Alessandro Favalli

Personal information
- Date of birth: 15 November 1992 (age 32)
- Place of birth: Cremona, Italy
- Height: 1.82 m (6 ft 0 in)
- Position(s): Left back

Team information
- Current team: Carpenedolo
- Number: 3

Youth career
- Cremonese

Senior career*
- Years: Team / Apps / (Gls)
- 2010–2013: Cremonese / 34 / (0)
- 2012–2013: → Cesena (loan) / 3 / (0)
- 2013: Parma / 0 / (0)
- 2013–2014: → Gorica (loan) / 24 / (0)
- 2014–2015: → Cremonese (loan) / 27 / (0)
- 2015–2017: Padova / 65 / (6)
- 2017–2018: Ternana / 33 / (1)
- 2018–2020: Catanzaro / 43 / (1)
- 2020: Reggiana / 3 / (0)
- 2020–2021: Perugia / 20 / (1)
- 2021–: Siena / 43 / (1)

International career
- 2011–2012: Italy U20 / 4 / (0)

= Alessandro Favalli =

Italian footballer (born 1992)

Alessandro Favalli (born 15 November 1992) is an Italian footballer who plays as a defender for Carpenedolo.

==Club career==
Favalli started his professional career at Cremonese. He was the member of Allievi U17 team in the 2008–09 season. Favalli made his debut during the 2010–11 Lega Pro Prima Divisione.

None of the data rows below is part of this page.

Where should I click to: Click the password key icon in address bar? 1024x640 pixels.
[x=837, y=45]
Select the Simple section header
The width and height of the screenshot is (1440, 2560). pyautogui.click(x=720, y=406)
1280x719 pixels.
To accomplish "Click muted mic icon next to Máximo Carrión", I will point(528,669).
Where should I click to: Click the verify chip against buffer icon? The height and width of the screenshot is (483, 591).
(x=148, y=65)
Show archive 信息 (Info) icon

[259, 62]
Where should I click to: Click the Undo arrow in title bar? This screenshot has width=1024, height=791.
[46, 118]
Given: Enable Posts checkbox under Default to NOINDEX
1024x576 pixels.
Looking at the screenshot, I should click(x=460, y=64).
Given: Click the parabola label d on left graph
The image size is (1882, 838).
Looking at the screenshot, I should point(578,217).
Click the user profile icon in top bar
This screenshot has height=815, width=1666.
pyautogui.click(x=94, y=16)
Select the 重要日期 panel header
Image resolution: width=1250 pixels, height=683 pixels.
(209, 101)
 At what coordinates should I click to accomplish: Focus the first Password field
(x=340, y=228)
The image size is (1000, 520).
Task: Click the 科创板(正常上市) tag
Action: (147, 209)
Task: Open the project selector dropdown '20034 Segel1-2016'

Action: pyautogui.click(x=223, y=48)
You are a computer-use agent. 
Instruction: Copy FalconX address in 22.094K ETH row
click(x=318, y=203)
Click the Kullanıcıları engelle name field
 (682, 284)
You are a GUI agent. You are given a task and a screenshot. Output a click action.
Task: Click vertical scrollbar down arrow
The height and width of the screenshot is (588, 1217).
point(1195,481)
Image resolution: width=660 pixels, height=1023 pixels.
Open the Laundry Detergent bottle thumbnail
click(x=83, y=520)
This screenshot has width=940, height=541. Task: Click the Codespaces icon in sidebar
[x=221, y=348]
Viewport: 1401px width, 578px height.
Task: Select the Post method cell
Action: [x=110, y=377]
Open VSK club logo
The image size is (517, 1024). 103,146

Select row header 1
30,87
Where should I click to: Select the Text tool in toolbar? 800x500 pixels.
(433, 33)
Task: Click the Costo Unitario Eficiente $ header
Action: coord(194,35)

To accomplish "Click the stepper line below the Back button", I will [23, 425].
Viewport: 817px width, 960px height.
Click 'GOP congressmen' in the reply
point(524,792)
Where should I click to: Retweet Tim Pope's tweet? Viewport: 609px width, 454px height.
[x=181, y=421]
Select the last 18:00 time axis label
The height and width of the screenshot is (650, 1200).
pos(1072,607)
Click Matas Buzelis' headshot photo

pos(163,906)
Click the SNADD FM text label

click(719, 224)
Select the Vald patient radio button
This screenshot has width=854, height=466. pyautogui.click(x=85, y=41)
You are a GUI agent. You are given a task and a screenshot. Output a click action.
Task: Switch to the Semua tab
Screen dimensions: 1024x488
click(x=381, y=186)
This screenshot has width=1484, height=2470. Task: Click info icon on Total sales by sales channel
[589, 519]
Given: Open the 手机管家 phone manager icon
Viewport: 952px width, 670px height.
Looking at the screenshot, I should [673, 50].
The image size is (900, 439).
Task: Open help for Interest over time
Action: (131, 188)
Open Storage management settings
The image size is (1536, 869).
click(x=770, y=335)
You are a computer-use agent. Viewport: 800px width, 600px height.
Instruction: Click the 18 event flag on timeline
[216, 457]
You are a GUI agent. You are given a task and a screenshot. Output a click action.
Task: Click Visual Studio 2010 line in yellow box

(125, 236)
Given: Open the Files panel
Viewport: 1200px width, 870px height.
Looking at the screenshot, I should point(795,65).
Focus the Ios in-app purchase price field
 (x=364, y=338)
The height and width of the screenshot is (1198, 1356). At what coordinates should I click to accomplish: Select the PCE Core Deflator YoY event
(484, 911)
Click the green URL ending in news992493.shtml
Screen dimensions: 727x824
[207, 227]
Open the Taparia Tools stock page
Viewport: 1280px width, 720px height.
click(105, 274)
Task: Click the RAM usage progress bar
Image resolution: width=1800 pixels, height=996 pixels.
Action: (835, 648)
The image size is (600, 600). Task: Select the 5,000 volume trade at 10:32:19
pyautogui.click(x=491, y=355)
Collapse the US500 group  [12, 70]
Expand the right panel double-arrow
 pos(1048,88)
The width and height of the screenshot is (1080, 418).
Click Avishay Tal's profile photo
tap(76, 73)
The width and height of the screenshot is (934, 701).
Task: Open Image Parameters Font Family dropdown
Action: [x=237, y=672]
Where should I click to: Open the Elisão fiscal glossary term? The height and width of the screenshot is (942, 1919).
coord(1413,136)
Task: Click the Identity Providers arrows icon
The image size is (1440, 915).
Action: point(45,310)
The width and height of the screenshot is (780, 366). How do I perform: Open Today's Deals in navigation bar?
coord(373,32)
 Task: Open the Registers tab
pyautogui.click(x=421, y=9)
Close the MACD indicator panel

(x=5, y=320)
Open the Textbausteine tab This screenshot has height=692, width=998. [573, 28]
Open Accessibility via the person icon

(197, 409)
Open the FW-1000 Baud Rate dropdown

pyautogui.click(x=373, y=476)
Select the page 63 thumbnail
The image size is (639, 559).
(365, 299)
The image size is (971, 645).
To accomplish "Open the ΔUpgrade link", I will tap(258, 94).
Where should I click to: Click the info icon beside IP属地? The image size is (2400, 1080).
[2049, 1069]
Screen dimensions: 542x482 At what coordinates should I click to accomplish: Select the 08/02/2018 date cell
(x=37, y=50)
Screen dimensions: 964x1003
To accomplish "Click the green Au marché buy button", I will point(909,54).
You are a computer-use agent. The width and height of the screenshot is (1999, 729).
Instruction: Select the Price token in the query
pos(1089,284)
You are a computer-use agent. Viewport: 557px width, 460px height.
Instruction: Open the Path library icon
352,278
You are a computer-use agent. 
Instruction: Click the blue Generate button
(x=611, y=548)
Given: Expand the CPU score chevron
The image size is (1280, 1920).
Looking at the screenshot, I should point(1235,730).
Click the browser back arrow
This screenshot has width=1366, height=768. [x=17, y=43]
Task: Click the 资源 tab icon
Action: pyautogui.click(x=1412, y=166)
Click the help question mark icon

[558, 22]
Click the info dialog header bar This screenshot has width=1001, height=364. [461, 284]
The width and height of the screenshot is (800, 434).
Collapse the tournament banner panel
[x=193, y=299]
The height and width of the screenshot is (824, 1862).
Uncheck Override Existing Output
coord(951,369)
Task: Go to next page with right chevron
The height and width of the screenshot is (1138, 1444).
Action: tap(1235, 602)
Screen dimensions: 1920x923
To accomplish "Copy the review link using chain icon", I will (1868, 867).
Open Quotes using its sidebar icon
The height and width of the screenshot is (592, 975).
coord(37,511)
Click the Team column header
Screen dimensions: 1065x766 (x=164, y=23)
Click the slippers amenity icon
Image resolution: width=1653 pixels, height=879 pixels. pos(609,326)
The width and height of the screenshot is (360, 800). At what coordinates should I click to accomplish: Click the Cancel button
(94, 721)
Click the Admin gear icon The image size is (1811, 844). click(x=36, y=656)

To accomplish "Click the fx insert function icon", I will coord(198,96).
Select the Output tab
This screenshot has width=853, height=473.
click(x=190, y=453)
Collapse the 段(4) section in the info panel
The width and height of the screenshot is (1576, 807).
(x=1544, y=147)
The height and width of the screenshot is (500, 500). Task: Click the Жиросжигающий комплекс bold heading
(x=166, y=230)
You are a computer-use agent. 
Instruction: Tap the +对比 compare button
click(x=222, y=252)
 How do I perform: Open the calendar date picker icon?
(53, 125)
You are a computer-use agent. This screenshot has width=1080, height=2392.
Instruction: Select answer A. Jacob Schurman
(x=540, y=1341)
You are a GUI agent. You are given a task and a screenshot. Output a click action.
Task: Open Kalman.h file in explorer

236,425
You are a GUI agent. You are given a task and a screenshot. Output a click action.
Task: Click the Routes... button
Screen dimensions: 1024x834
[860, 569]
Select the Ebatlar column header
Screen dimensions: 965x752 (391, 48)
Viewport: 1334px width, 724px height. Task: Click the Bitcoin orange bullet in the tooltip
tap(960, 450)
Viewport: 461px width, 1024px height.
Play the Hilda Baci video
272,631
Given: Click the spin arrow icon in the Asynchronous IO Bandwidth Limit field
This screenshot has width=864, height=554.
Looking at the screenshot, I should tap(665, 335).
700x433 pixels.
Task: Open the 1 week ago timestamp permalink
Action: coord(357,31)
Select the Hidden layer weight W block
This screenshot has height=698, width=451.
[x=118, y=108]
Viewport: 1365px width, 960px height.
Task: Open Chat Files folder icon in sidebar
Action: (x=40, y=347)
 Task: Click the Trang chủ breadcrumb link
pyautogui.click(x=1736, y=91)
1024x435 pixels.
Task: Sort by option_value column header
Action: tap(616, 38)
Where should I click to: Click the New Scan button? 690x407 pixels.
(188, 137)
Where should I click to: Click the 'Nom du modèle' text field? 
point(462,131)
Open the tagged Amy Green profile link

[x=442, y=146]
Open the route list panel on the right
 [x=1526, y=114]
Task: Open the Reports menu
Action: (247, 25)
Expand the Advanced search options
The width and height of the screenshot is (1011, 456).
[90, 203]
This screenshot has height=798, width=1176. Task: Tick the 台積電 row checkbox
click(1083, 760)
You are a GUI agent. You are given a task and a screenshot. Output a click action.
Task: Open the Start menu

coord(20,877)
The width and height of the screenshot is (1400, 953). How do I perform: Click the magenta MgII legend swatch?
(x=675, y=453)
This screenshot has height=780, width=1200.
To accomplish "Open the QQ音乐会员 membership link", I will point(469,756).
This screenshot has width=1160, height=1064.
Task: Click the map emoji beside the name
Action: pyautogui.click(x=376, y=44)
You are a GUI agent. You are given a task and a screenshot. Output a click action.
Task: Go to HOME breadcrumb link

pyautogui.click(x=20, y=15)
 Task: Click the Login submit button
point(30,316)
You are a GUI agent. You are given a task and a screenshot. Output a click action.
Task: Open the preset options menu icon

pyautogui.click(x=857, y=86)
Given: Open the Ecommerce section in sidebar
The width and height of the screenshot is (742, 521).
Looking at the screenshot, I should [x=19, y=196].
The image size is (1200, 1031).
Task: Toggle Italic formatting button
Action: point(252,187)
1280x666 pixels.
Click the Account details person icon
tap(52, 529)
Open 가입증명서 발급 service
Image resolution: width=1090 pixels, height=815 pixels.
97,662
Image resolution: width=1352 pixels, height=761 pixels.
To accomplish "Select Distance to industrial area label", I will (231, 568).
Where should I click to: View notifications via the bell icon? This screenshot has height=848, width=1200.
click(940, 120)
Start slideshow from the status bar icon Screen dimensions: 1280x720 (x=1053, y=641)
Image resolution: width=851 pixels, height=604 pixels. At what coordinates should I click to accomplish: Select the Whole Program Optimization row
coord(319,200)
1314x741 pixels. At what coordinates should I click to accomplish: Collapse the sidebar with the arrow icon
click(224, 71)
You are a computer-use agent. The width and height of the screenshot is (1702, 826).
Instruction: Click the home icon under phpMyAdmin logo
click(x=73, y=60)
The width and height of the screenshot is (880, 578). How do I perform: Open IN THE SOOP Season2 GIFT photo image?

On 18 July 2012, he was exchanged with Milan Đurić, which Favalli joined Cesena in temporary deal and Djuric to Cremonese also in a temporary deal.

He had limited chance to play and suffered from injury.

On 13 July 2013, Favalli joined Parma in co-ownership deal;, as a direct cashless swap with Andrea Brighenti. Both 50% registration rights of the players were valued for €250,000. He left for Slovenian club ND Gorica on 1 August, which the paperwork finalized on 7 August.

On 20 June 2014, the co-ownership deal was renewed, as well as Favalli would return to Cremonese for 2014–15 Lega Pro.

On 18 August 2015, the player signed for Calcio Padova in Lega Pro.

On 10 January 2020, he signed a 1.5-year contract with Serie C club Reggiana.

On 5 October 2020 he moved to Perugia.

On 16 August 2021 he joined Siena.

==International career==
Favalli played two matches in the 2011–12 Four Nations Tournament and two friendlies for Italy national under-20 football team.

==Personal life==
On 6 March 2020, Favalli tested positive for COVID-19, becoming the second confirmed case in Italian football.